Samuel Aziz

Personal information
- Full name: Samuel Aziz
- Date of birth: 5 July 1991 (age 34)
- Place of birth: Helsingborg, Sweden
- Height: 1.83 m (6 ft 0 in)
- Position(s): Forward

Youth career
- Högaborgs BK

Senior career*
- Years: Team / Apps / (Gls)
- 2009–2011: Helsingborgs IF / 2 / (0)
- 2011: → Ängelholms FF (loan) / 0 / (0)
- 2011–2012: Varbergs BoIS / 8 / (1)
- 2012: Högaborgs BK / 10 / (8)
- 2013: IF Limhamn Bunkeflo / 22 / (2)
- 2014: Höganäs BK / 25 / (25)
- 2015: Landskrona BoIS / 8 / (0)
- 2015: → Syrianska FC (loan) / 7 / (1)
- 2016: Huddinge IF / 25 / (21)
- 2017–2018: GIF Sundsvall / 1 / (0)
- 2018: → IK Brage (loan) / 19 / (1)
- 2019: Eskilsminne IF / 2 / (0)

International career
- 2006–2008: Sweden U17 / 18 / (6)
- 2009: Sweden U19 / 5 / (1)

= Samuel Aziz =

Swedish footballer of Ethiopian descent

Samuel Aziz (born 5 July 1991) is a Swedish footballer of Ethiopian descent who plays as a forward, most recently for Eskilsminne IF.

==Club career==
Samuel began his senior playing career, playing for Helsingborgs IF in the Swedish league Allsvenskan, the top tier of Swedish football.
In 2014, he did 25 goals in 25 games, and became the top scorer in league 2 for Hoganas BK. In 2015, he signed for Landskrona BoIS. He made his competition debut playing 90 minutes against the Swedish top team AIK in February.
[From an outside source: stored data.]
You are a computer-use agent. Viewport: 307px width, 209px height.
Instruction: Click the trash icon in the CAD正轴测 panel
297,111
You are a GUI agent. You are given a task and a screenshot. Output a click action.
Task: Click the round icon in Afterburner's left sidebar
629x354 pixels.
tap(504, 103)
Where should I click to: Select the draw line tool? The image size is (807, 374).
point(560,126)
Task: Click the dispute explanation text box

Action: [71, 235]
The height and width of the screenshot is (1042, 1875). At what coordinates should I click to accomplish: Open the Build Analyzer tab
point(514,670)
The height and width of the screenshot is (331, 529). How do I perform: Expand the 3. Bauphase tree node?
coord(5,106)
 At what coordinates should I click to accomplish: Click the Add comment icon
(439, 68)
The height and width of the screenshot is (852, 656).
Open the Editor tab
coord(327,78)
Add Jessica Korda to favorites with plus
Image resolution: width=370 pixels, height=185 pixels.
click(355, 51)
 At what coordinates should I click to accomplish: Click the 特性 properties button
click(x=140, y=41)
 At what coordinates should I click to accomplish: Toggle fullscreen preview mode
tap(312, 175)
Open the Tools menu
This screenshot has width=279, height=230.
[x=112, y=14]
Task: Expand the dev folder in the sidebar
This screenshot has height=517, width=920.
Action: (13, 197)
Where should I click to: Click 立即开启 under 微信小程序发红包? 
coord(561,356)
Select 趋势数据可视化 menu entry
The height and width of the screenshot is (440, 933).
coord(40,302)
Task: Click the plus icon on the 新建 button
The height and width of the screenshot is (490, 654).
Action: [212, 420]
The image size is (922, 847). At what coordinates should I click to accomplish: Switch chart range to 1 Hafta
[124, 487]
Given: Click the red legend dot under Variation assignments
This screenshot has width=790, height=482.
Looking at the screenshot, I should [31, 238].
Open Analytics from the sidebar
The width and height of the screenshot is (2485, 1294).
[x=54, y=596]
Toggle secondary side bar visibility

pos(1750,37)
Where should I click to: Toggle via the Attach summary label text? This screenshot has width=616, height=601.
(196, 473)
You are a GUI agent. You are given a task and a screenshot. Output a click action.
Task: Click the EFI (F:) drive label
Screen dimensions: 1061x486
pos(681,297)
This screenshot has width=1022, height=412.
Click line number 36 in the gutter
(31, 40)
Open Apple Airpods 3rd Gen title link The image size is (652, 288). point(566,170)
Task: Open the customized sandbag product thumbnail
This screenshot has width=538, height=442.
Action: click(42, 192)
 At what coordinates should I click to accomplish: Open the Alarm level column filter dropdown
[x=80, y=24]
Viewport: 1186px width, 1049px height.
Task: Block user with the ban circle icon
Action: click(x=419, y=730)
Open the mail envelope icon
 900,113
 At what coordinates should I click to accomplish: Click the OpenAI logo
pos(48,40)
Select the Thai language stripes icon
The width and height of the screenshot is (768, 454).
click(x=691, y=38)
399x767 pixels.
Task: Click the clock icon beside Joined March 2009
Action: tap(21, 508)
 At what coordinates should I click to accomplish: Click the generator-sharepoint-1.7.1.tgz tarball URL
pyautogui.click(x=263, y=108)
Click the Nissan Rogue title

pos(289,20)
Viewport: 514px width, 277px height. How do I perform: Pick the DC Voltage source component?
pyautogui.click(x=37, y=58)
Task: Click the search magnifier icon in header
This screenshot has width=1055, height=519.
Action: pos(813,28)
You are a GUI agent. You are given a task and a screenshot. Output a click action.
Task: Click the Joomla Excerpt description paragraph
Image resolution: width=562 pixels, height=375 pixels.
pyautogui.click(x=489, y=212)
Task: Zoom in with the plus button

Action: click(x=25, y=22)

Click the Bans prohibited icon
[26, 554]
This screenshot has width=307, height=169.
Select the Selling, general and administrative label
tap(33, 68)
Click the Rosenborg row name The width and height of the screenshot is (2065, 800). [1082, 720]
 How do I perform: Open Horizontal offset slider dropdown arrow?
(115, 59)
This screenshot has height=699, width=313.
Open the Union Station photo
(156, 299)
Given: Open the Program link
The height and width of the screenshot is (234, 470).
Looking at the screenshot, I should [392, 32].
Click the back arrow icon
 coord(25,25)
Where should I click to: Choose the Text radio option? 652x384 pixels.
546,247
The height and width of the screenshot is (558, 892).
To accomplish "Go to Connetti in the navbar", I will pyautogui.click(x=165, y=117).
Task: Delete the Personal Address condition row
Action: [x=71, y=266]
Before signing for Helsingborgs IF, Samuel had trials for Premier League side Arsenal, Eredivisie side Feyenoord, and Serie A side Juventus.
In 2012, he had trials at clubs in England and undertook a 3-week trial at Premier League club Stoke City in July. A month later he spent three weeks at Championship club Crystal Palace and was in talks over a short-term contract.